>> Yes, and it'll probably continue until(if?) unemployment approaches 7
>> percent, when the labor bosses will call on La Migra to step-up
>> enforcement, again. That, of course, was the theme of the article you
>> quoted, Nathan:
>
>No it's not the theme.
Sorry for the ambiguous grammar. The theme of the piece was actually the part after the colon, the part you omitted: the INS has stopped cracking down on illegals who fill employers' needs.
>But some people will bash unions when they do even
>the right thing, which just shows the complete ideological bias of those on
>the sectarian side of these debates.
UNITE did the right thing. They didn't do anything "progressive," as you'd claimed. The first two clauses mentioned in the excerpt that you posted benefit employers--by allowing an uninterrupted work flow and preventing potential p.r. embarrassments--as much as they do workers. The third clause sounds like a basic human and labor right, and there's nothing heroic in achieving that.
It's amazing how you turn every criticism of union leaders and union blather into a blanket criticism of "unions." Nowhere did I criticize rank-and-filers, activists, or unions as an institution.
>When unemployment was a lot higher in 1984 [sic; 1994], the unions
>came out across the board against Prop 187, the anti-immigrant initiative.
>Unions like SEIU 1877, the janitors union, campaigned heavily on the
>initiative, making it one of their highest priorities in that election.
Minor point: Weren't most of the heaviest campaigners still affiliated with SEIU 399 during Proposition 187? As I recall, most of the janitors didn't join 1877 until '97. I could be wrong though.

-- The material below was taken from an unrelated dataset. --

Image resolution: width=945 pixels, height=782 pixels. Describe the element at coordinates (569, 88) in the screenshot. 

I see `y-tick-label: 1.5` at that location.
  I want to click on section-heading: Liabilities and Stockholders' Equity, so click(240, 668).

But it's worth noting that the janitors switched affiliation because of 399's racist, and antidemocratic, leadership (and again, I was only referring to leadership in my post). When the minority-heavy rank-and-file slate won control of the executive board in the early '90s, the white president disbanded the board and placed the local in trusteeship--so that blacks and immigrants wouldn't control their union. So it's fine if illegals keep their jobs, as long as they don't ask for rights within the union.